Collected data
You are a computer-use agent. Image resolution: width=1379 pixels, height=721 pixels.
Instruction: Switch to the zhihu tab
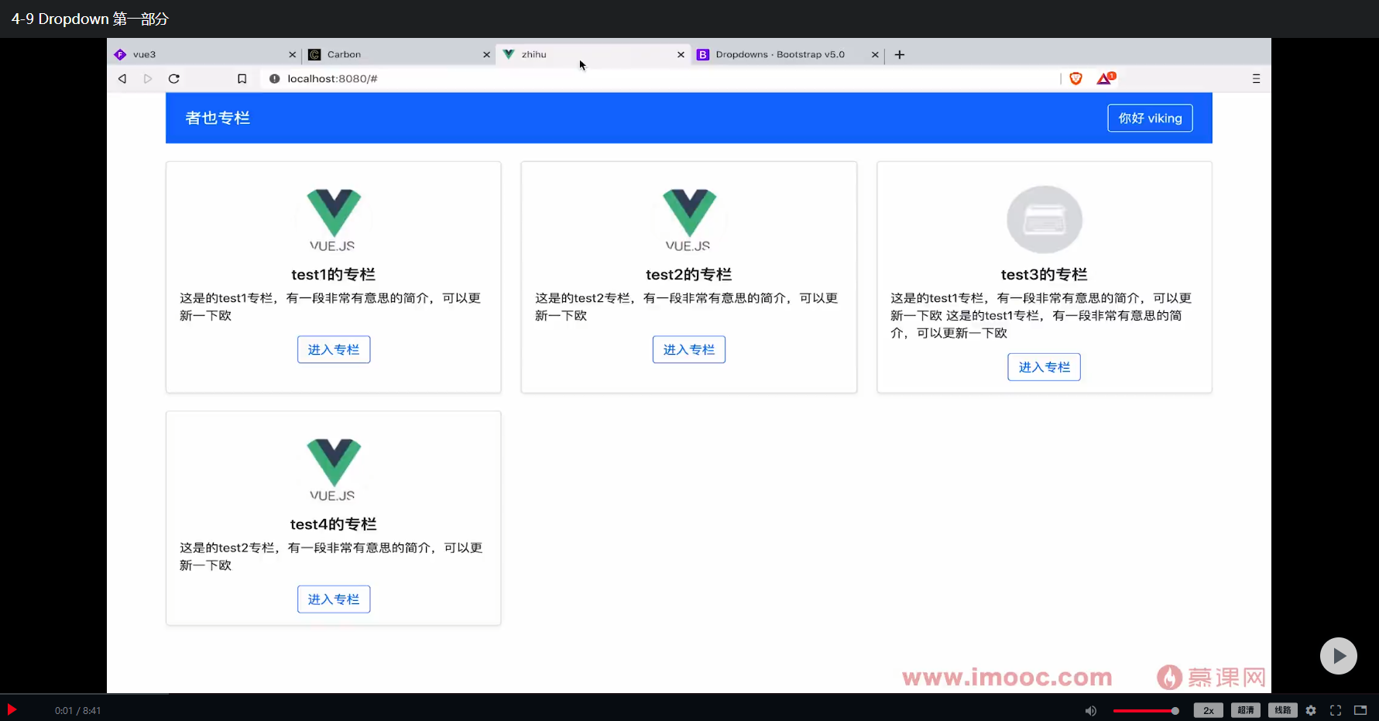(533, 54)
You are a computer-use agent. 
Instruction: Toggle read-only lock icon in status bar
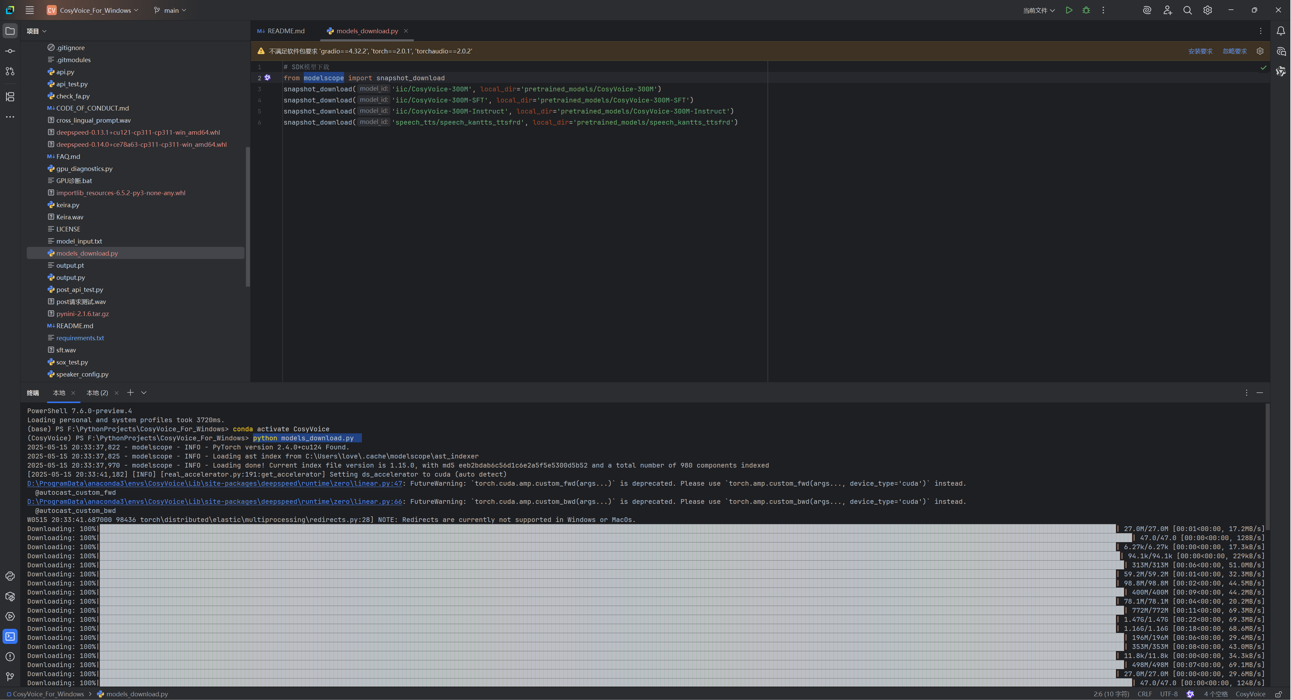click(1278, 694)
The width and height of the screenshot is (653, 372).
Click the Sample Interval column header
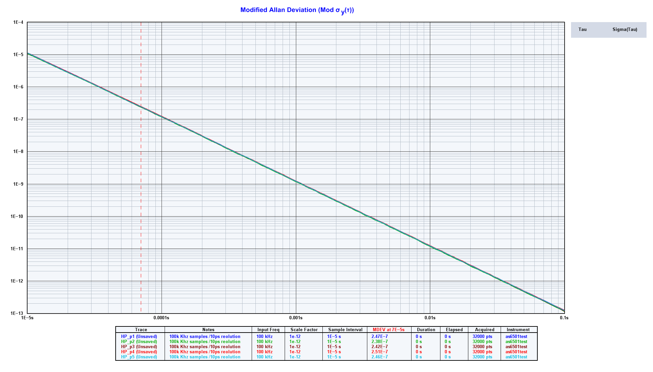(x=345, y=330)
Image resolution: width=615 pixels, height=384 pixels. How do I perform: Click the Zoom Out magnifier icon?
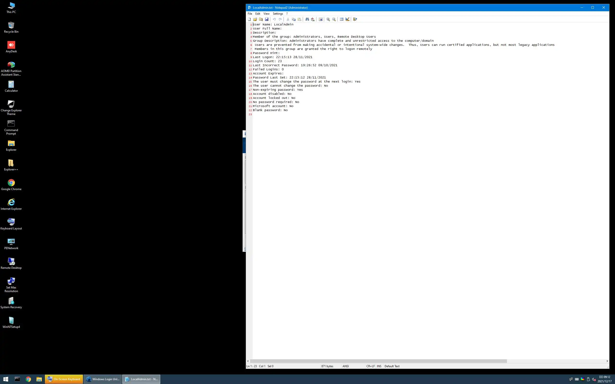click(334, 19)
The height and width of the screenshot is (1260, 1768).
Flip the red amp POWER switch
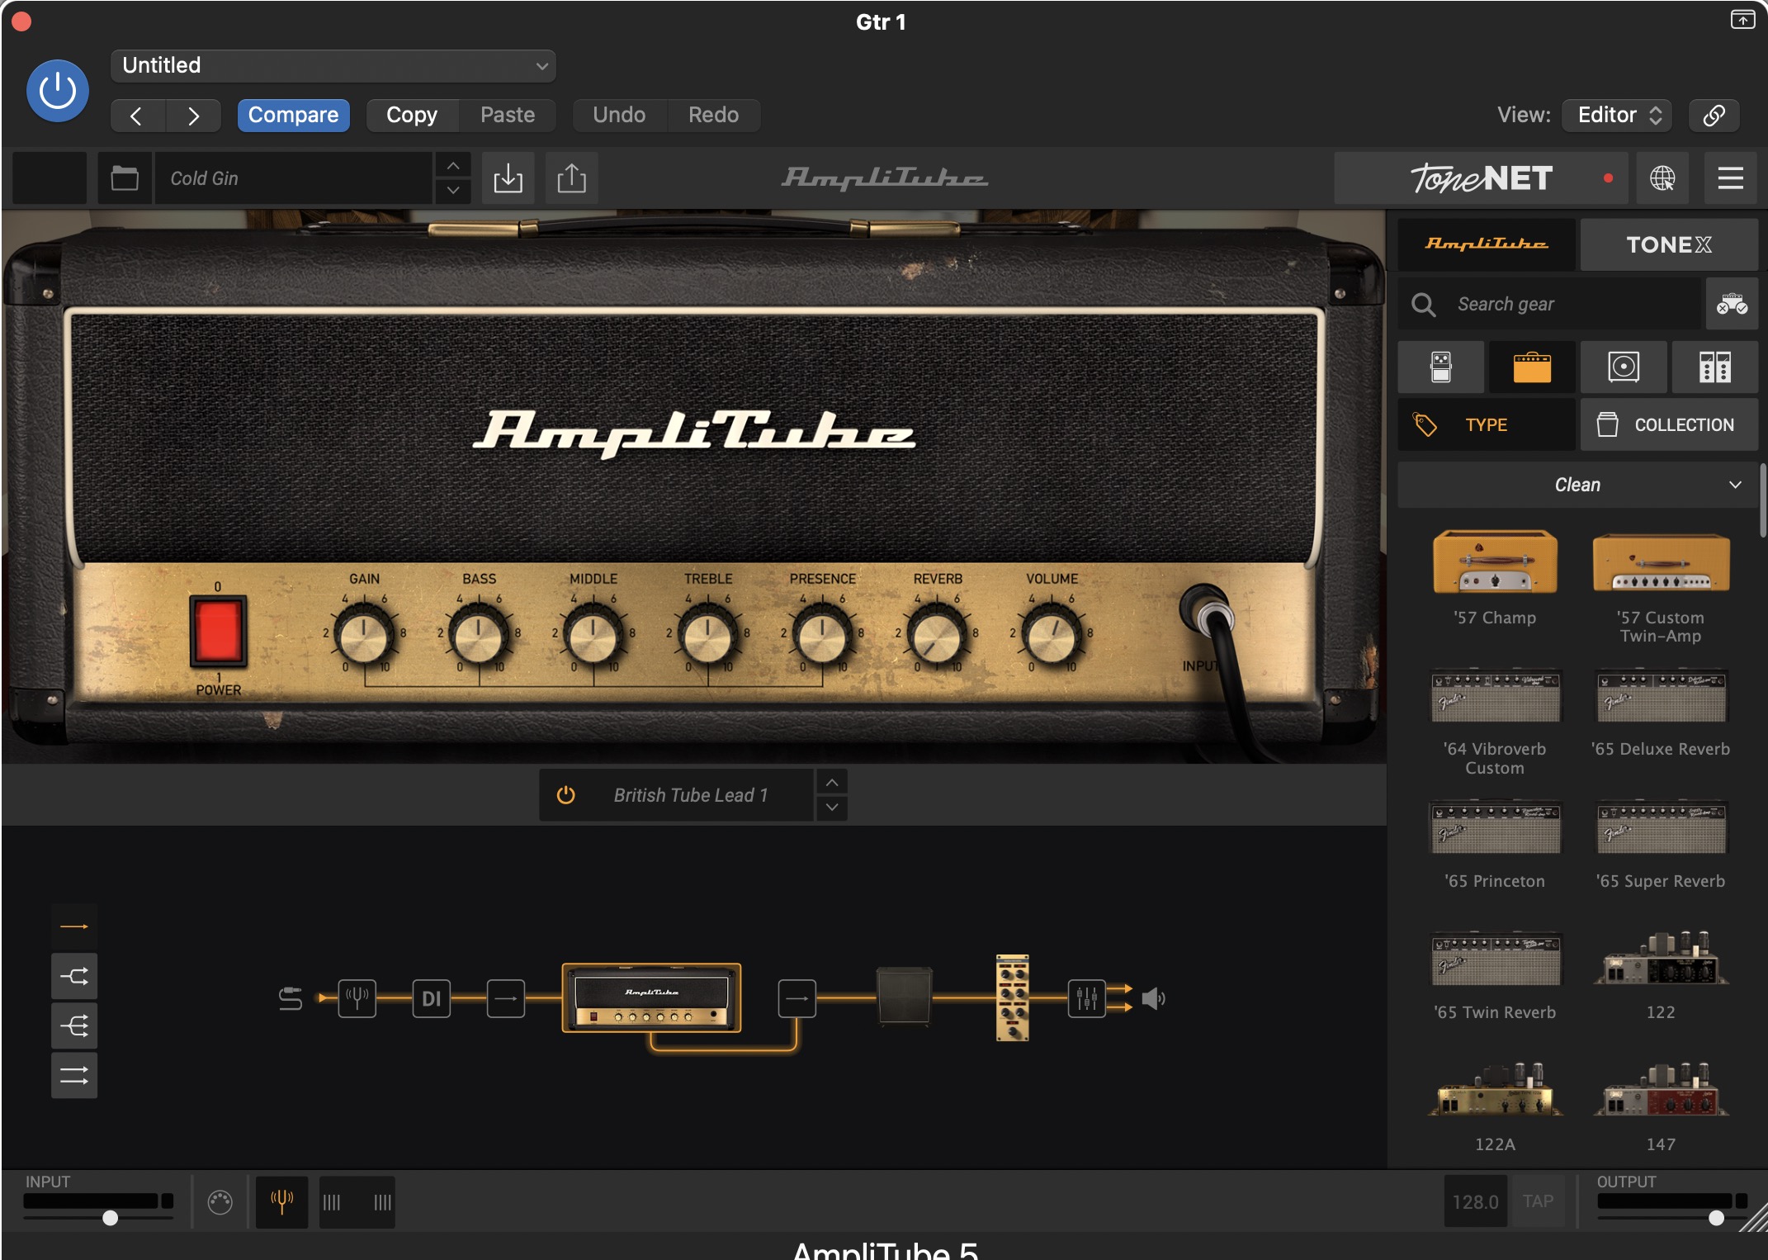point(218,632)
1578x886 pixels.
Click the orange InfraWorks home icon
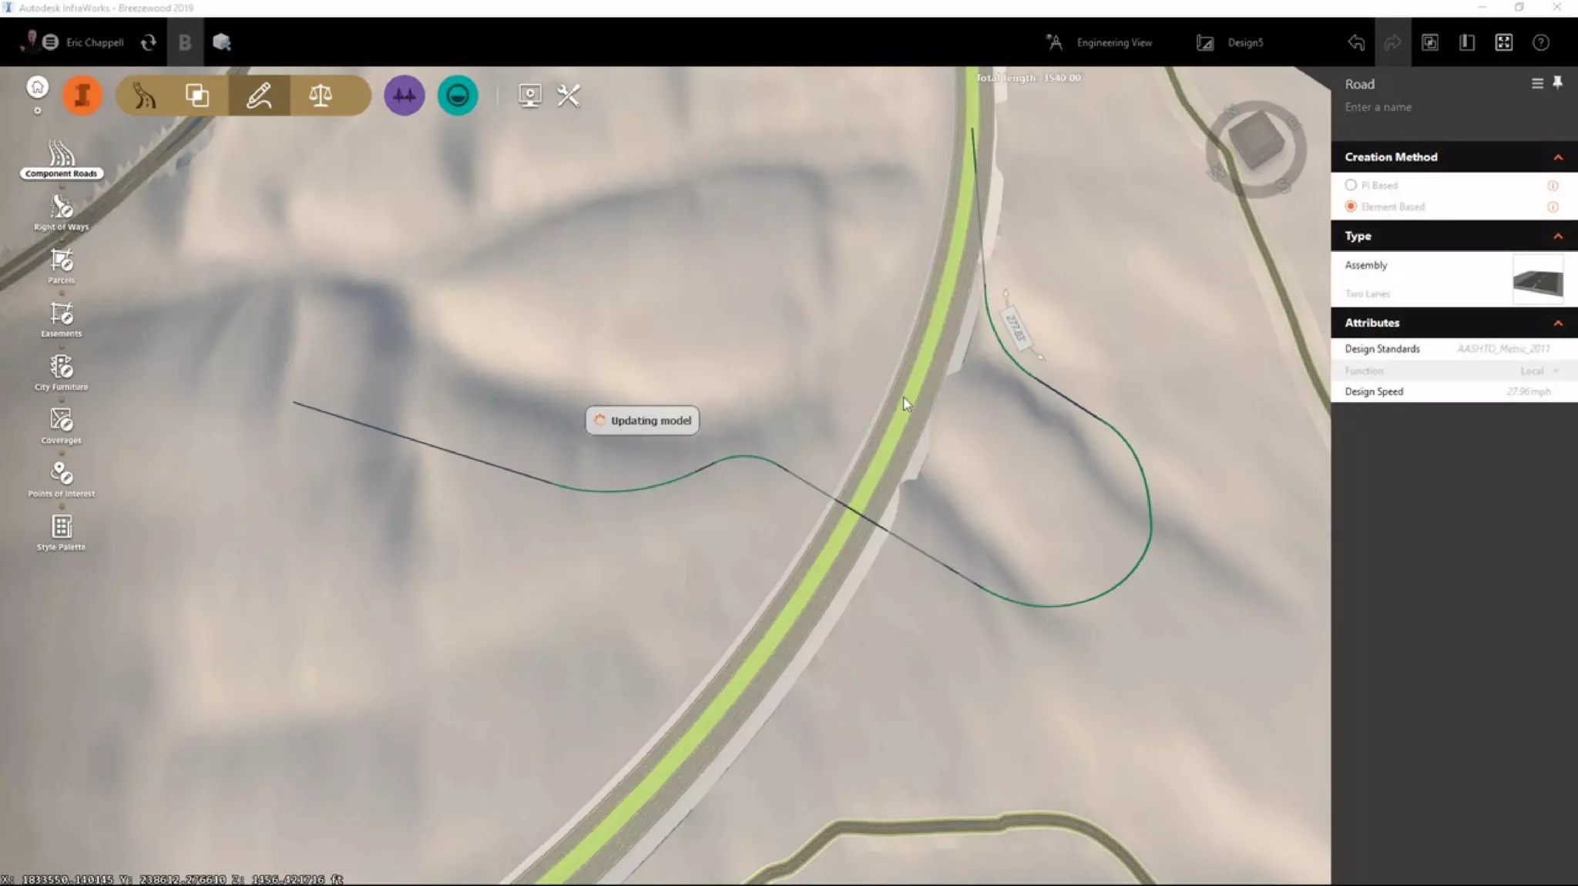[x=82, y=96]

### ACTIVITY
In the entries, find every line holding "agent" and copy it.

### SOLUTION FOR THIS EXERCISE
You are a computer-use agent. Image resolution: width=1379 pixels, height=721 pixels.
You are a computer-use agent. 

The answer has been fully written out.